* PROBLEMS:
• 1. In the question about the charged sheet, list every distinct mathematical symbol written in LaTeX notation.
• 2. Using the question about the charged sheet, decide whether each statement agrees with it: (a) the Gaussian surface drawn is a sphere; (b) the charge density on the sheet varies from place to place; (c) the writer considers the zero-field conclusion correct. Give yes or no for each and quote the deciding words.
• 3. Write a continuation of the question about the charged sheet, starting after its final sentence.

* PASSAGE SHOWN:
========================================

How to find the electric field of an infinite charged sheet using Gauss’s Law? If I have an infinite plane charged sheet with a uniform charge density $\sigma$ and I want to know the electric field at a point $P$ at a distance $\vec r$ away from the sheet, how would I do that?

I approach it like this knowing that this is completely wrong:
I take that point $P$ and draw a Gaussian surface (a sphere in the image) that passes through that point. And since the charge enclosed by the surface is zero, I conclude that the net flux $\phi_E$ through this surface is also zero. And since the net flux $\phi_E$ is zero, the field $\vec E$ is also zero.
Which I know is wrong but I don’t know why?

========================================

* SUPPLIED ENTRIES:
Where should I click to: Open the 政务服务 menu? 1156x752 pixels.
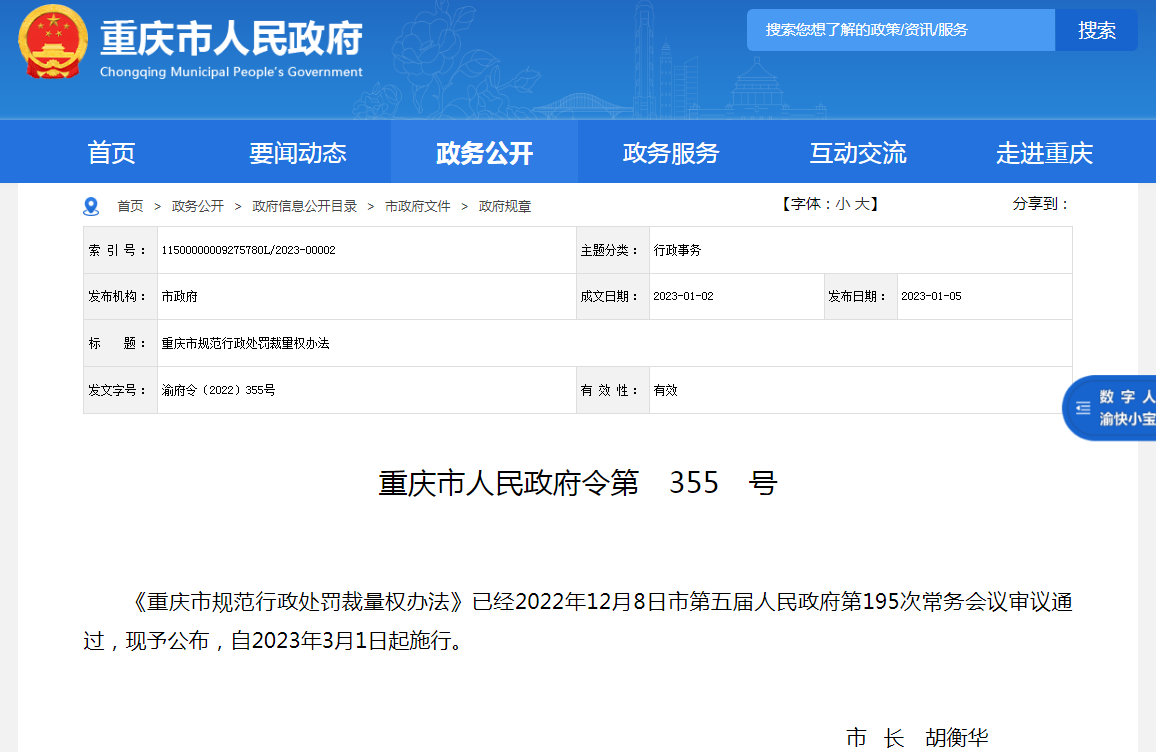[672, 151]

========================================

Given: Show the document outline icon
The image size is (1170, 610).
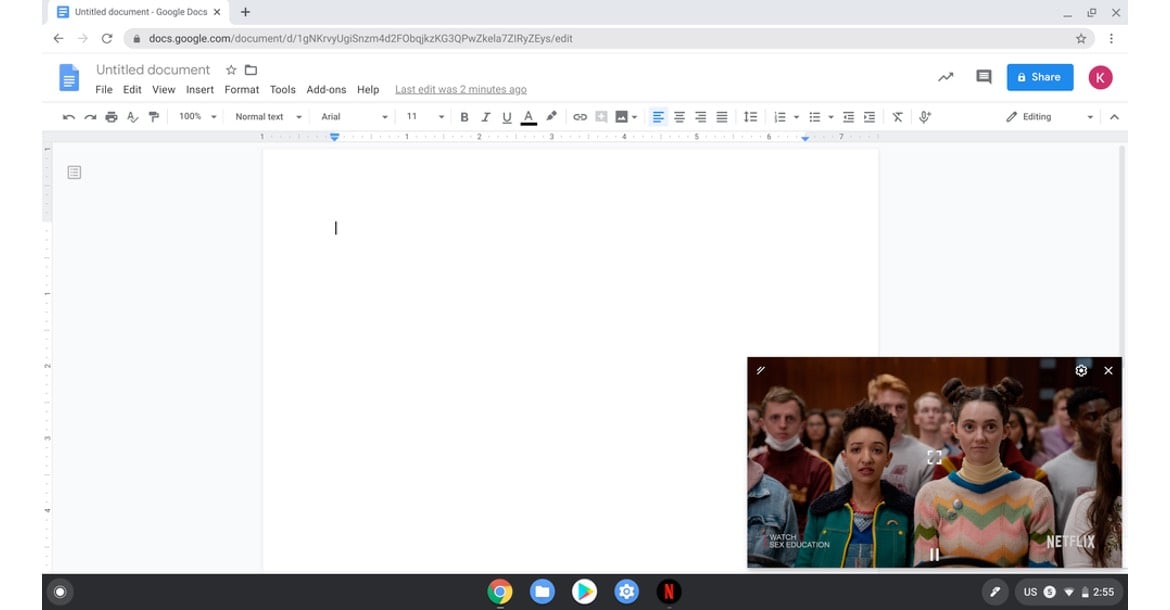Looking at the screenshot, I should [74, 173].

========================================

* EXPECTED RESPONSES:
• 1. $\sigma$, $P$, $\vec r$, $\phi_E$, $\vec E$

• 2.
(a) Yes: "a sphere in the image"
(b) No: "a uniform charge density $\sigma$"
(c) No: "Which I know is wrong but I don’t know why?"

• 3.
 A: Gauss' law is always true but not always useful; your example falls in the latter category.  To infer the value of $\vec E$ from $\oint \vec E\cdot d\vec S$ you need a surface on which $\vert \vec E\vert $ is constant so that
$$
\oint \vec E\cdot d\vec S= 
\oint \vert \vec E\vert \, dS = \vert \vec E\vert 
\oint dS = \vert \vec E\vert S \, . \tag{1}
$$
$\vec E$ is not constant on your sphere, meaning you cannot use (1) and pull $\vert \vec E\vert$ out of the integral and recover $\vert\vec E\vert$ through
$$
\vert \vec E\vert = \frac{q_{encl}}{4\pi\epsilon_0 S}\, .
$$
In your specific example, this is why $\oint \vec E\cdot d\vec S=0$ even though $\vert \vec E\vert$ is never $0$ at any point on your Gaussian surface.  The $0$ results from the geometry of $\vec E\cdot d\vec S$ everywhere on the sphere rather than $\vert \vec E\vert=0$.
To proceed you need to use a Gaussian pillbox with sides perpendicular to your sheet because,  by symmetry, the field must also be perpendicular to your sheet. Thus $\vec E\cdot d\vec S$ for all sides of the pillbox is easy to compute. If your pillbox passes through the sheet, it will enclose non-zero charge and, using simple geometry, one easily shows that the flux through the back cap will add to the flux through the front cap and you can recover the usual result.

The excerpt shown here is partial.